Friday, March 03, 2006


I read this quote on another blog that I just discovered (a cousin of Thom, I think). It's from a book she has: I'm not okay, you're not okay, and that's okay. I love it.

Otherwise I'm too lazy to write anything right now. Ann gave me some pills today that are supposed to supress my raging appetite. I'm going to take one as soon as I have some ice cream. I don't want to take the chance that I won't enjoy it.

Thursday, March 02, 2006

Another Shot of the Same Painting

 Posted by Picasa

Self Portrait

Art day today found me in the mood for a self portrait. I have done so many over the years, but not recently. I must say that what I did is far from flattering, yet it is the way I see myself. I'm unkempt and thoughtful, looking inward.

This was done from a photograph I took a few weeks ago. I was coming downstairs and caught sight of myself in the mirror beside the front door. The sun was coming in through the window, lighting my face dramatically. I went for the camera and caught it, knowing that I would enjoy painting it. I did, too.

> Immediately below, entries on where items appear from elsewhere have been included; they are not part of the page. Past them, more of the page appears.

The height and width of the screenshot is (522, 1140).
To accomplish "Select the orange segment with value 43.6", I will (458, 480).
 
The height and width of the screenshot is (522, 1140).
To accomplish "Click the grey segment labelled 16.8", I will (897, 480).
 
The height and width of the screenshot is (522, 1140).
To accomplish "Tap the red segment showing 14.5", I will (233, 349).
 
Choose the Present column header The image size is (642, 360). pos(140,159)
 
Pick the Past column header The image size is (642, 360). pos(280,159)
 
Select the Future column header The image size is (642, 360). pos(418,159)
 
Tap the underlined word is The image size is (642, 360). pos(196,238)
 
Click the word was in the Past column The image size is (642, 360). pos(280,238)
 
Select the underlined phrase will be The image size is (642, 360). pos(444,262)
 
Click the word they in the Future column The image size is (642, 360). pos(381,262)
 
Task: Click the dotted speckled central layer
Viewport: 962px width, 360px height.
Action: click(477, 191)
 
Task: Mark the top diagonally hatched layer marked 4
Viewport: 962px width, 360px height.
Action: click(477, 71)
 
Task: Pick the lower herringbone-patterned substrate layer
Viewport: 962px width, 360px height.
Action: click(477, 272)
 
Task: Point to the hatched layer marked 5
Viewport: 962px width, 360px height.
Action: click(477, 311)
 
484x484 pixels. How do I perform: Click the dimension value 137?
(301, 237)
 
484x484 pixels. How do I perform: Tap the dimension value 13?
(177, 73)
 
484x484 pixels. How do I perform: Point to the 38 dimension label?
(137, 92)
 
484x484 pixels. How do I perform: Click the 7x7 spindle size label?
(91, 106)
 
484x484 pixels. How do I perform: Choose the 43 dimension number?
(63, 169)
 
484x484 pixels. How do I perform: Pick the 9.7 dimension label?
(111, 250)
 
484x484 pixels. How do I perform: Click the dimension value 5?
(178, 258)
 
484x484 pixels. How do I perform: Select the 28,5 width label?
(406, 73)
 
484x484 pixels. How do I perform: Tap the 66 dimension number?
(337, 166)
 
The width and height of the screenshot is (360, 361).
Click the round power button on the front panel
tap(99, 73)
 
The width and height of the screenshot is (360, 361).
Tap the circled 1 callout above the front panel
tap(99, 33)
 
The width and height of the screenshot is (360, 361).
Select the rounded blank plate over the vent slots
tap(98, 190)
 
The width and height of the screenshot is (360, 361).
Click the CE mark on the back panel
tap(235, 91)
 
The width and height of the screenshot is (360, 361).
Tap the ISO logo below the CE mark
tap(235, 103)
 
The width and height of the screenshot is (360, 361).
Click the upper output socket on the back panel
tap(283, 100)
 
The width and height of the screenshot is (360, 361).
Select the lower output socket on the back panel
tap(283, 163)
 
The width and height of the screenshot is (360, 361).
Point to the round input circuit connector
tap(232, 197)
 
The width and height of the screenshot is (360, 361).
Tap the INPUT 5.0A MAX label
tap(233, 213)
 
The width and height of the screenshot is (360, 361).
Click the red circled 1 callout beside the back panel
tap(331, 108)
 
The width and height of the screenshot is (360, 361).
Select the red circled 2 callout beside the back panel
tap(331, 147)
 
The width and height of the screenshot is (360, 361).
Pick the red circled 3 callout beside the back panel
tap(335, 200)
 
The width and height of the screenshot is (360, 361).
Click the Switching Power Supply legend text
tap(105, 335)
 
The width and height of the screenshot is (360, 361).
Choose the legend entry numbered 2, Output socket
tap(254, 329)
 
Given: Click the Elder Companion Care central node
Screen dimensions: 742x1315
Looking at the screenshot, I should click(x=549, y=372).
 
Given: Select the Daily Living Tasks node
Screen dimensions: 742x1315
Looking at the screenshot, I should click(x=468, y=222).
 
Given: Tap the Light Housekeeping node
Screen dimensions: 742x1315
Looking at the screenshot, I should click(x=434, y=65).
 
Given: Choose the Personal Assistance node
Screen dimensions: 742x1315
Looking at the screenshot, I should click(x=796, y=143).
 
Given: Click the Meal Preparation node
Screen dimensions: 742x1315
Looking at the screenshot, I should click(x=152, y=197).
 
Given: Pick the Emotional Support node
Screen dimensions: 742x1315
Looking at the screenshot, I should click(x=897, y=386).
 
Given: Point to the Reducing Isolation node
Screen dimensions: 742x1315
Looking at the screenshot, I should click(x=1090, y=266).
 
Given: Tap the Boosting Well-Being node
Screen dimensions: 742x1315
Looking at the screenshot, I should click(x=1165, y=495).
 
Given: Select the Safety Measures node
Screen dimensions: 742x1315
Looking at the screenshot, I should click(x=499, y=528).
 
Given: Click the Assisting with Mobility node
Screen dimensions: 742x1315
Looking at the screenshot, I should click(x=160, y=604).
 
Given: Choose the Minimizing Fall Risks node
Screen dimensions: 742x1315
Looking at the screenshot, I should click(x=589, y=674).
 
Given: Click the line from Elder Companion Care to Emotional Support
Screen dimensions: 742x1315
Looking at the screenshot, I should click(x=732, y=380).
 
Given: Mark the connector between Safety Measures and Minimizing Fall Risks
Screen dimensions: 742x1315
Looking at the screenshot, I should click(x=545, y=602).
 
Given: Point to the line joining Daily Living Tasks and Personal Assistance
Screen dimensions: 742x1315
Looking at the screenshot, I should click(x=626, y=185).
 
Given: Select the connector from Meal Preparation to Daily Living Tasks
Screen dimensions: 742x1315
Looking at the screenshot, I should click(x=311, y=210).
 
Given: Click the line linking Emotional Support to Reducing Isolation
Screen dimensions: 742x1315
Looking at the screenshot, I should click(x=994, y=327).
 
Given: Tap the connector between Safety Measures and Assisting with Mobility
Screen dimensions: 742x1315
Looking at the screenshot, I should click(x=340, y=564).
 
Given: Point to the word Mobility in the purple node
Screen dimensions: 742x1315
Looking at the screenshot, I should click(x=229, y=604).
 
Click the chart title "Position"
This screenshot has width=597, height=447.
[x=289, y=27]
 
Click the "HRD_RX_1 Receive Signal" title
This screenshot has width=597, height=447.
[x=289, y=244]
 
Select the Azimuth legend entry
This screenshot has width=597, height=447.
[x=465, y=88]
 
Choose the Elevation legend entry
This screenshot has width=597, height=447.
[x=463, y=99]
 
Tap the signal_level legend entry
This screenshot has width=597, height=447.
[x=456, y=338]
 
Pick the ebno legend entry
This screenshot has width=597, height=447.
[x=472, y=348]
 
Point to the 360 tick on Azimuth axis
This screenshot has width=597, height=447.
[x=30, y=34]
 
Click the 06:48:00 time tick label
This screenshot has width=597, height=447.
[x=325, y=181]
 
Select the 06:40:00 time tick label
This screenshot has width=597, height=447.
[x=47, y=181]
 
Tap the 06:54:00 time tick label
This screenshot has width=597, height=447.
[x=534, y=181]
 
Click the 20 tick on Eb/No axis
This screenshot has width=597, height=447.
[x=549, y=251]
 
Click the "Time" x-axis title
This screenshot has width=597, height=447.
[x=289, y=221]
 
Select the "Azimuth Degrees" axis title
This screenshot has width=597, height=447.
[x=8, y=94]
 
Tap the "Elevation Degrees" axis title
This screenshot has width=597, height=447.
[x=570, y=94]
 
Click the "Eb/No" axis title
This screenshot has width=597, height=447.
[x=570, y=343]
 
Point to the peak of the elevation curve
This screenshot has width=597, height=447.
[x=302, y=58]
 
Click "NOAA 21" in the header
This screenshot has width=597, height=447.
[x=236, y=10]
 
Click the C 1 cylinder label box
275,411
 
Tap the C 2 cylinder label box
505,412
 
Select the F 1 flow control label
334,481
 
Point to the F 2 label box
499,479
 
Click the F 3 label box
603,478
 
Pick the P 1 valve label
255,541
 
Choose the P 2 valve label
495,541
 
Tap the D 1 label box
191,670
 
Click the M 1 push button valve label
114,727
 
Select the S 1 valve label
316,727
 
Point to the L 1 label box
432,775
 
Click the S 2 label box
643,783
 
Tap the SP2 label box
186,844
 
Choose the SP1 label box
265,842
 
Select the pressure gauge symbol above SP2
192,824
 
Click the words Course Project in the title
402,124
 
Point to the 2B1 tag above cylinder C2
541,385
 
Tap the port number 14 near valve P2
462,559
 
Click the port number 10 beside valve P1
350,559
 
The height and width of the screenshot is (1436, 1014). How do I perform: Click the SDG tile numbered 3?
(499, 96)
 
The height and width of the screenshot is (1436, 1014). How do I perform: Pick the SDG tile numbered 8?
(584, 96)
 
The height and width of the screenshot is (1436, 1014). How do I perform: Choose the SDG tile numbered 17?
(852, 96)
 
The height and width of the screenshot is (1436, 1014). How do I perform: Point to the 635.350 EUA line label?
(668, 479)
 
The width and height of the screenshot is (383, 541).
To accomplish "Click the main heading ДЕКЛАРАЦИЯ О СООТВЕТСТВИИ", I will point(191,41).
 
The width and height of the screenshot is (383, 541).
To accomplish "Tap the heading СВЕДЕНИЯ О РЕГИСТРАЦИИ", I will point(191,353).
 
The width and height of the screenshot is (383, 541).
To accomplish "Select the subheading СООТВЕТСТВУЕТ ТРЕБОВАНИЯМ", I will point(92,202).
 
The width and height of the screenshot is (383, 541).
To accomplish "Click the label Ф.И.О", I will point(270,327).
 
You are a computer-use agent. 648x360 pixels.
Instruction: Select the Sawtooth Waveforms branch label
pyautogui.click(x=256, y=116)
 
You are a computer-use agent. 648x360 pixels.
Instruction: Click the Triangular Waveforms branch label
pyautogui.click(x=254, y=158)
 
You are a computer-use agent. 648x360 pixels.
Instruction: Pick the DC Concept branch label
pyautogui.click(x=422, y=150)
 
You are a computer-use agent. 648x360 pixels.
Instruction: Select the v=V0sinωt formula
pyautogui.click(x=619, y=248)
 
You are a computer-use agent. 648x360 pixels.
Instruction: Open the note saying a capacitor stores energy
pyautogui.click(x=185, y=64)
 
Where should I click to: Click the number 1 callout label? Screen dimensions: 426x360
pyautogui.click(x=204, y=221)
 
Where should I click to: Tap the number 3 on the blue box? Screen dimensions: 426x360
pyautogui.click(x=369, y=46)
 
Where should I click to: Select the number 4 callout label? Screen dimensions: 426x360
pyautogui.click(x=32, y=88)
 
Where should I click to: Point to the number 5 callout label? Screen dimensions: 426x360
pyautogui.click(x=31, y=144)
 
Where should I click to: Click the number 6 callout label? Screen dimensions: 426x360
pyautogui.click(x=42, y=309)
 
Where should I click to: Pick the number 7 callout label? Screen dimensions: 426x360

There was a lot of talk at Judy's about people "from away" and those who have always lived here. Outsiders vs. natives. It is a discussion I have had countless times in my life, with many different people. I managed to keep my temper, but it is so disconcerting that so many people feel superior to people less educated, less worldly, less intelligent, than they are. I suppose that I, too, feel superior in that I imagine I see both sides of the coin clearly. It is nonetheless difficult to hear my friends calling others stupid because they see things from a different perspective. I wish that they could at least admit that their view is an opinion and not a fact. I also resent being told what I think, or what I would do under certain circunstances. Luckily I was able to keep from feeling overly offended and simply kept most of what I was thinking to myself. It was a pleasure to be able to stay pretty much unemotional, not feeling compelled to put forth my opinions too strongly. In times past I would have come home upset and irritable. I have come to realize that it makes no difference what I think, or what they think either. Things are what they are. I am a Maine native, and that means something that people who are not can't understand. I believe we are the product of our environment, and that there is a uniqueness to different parts of the country, as well as the world. We judge others according to rules that they have not been participants in making, and were, in fact unaware of. And they judge us the same way. We are not speaking the same language. It is easier just to let it go.